Yamaha Starbike Forum banner

1 - 12 of 12 Posts

·
Registered
Joined
·
4 Posts
Discussion Starter #1
Here it is in a nutshell. I'm 42 and haven't been on a bike in over 20 years. I'd been back and forth about it but have decided to pull the trigger and buy a V Star 250 for a variety of reasons. I'm looking at a new 2013 because they're still "new" but the internet list price is $3,000 and locally there are 4 dealers that have them. Each one has told me the price is rock bottom to get them gone and no room for negotiation. I believe price is always negotiable. The OTD cost will be around $3800. Pay it and be happy? Spend more time trying to haggle the price that they don't seem willing to move on? Thoughts?

just FYI. I've been at 1 dealer, with $3,200 cash in hand and he wouldn't budge on the fees to make the sale.
 

·
Registered
Joined
·
3,650 Posts
Welcome to the forum. I know it's impolite to answer a question with a question but I have to. Why are you looking at a 250? If you rode before, it wouldn't take you to long to get back in the swing of things and then you'll want to upgrade to bigger. Tell us a bit more about yourself, where you hail from and of course your train of thought on the 250.

Ride safe and keep it shiny side up.
 

·
Registered
Joined
·
4 Posts
Discussion Starter #3
I'm Craig from a small town north of Atlanta GA right at the foothills of the Blue Ridge mountains. Lots of bikes riding through the mountain roads in the summer time.
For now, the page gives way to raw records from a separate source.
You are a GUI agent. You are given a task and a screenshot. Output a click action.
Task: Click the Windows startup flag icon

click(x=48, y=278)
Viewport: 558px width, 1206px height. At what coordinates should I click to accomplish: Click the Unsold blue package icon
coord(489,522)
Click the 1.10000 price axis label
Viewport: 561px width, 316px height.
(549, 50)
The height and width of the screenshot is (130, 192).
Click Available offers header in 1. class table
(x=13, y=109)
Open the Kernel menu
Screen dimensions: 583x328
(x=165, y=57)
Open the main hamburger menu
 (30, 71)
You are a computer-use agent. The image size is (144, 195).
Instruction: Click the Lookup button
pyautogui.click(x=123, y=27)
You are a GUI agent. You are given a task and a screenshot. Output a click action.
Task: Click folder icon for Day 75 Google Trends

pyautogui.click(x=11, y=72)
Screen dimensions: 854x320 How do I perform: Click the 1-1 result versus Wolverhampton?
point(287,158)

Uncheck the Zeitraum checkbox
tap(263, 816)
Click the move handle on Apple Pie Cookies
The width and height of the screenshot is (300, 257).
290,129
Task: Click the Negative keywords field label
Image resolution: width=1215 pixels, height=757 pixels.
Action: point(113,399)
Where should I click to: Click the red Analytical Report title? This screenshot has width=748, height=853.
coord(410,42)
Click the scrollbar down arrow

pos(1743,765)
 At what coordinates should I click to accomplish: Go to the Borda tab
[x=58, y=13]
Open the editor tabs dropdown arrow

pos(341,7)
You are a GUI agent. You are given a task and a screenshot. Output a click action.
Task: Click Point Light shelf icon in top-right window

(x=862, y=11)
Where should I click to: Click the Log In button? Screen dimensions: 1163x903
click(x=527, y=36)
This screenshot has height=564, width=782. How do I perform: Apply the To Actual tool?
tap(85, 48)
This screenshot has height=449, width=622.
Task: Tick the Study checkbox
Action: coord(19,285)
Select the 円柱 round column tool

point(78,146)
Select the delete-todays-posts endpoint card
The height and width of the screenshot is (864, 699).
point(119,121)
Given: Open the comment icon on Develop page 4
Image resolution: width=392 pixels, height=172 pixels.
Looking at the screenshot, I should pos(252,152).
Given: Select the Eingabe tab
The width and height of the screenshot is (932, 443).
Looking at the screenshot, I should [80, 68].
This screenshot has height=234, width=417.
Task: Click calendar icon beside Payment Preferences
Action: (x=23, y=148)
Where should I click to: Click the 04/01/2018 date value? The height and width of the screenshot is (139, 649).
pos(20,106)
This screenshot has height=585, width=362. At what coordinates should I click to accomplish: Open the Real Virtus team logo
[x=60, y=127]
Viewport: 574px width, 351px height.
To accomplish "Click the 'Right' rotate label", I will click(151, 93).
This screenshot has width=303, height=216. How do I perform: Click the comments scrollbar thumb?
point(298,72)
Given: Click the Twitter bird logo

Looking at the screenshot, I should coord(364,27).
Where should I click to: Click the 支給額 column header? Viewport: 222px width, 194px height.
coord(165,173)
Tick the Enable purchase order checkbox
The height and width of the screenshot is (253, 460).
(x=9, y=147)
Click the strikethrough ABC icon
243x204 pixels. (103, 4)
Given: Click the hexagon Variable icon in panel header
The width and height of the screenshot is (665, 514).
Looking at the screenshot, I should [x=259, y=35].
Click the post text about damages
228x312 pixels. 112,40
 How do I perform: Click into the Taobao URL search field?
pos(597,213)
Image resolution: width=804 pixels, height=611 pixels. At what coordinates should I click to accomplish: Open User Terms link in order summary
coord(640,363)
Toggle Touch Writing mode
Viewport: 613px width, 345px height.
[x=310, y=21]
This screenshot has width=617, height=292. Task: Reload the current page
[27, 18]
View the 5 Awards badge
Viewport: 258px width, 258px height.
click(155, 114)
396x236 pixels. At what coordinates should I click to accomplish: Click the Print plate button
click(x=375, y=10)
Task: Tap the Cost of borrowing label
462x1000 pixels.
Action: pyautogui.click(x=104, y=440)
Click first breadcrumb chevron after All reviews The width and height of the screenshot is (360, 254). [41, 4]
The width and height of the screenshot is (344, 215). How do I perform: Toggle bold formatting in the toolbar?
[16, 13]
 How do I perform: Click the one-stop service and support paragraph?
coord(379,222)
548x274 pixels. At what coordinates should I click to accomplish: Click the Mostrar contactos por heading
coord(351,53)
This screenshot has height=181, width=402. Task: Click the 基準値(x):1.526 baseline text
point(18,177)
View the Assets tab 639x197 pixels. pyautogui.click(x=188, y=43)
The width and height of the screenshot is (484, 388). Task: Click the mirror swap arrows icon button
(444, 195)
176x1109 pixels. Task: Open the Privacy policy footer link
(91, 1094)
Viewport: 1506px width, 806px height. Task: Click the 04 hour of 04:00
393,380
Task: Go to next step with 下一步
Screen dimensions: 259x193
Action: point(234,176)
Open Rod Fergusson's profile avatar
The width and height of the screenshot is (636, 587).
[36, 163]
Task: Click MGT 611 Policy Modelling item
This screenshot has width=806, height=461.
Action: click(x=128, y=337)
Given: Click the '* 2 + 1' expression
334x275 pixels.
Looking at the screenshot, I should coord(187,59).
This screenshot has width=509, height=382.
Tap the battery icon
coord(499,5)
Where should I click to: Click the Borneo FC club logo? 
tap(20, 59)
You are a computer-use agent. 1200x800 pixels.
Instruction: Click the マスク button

My food for thought on the 250 is first that it gets 80mpg. I know I won't get that but I'll be taking back roads to work everyday and this will be my commuter. I'll keep it even if I upgrade later. It's a 250 and it's light so if I drop it, it's light enough for me to get back up. I'm not planning on having passengers on it for a while so I don't need tons of power. Plus, I can get one new for $3k so I can pretty much cash and carry. For the fuel economy, price and my experience level, it seems like the best option right now.
 

·
Registered
Joined
·
45 Posts
Craig--I know others will not agree but I think you are on the right track.
I started riding again this season after 40 years without riding.
And I bought a Suzuki GZ 250. Similar size and weight as the VStar 250.
I rode all season--enjoyed the heck out of it. Did not worry about dropping it and it is so nimble, I could maneuver it easily anywhere I wanted. Now mine was used but had only 1900 miles on it.
I also think your thinking is sound because you plan to keep the bike even after you upgrade to a bigger bike.
Good Luck and Ride Safe.
 

·
Registered
Joined
·
1,090 Posts
For what its worth, I'm 43 and the last bike I was on was an 80cc dirt bike when I was about 10. I bought an 1100 this past April and would be miserable on anything smaller I believe. Granted I don't commute with it but I can maneuver it in town just as easy as the back roads.have no issues with weight. I would take that three grand and either buy a bigger used bike or if you are stuck on a 250 I would still go used and save some cash. If you think a car looses value once driven off the lot wait till you ride that 250 off. If I had it to do over I would have bought a roadstar and never looked back. But that's just my opinion based on my preferences. And ya know what they say about opinions...:D whatever you decide ride it and enjoy. They do you no good sitting in a garage collecting dust.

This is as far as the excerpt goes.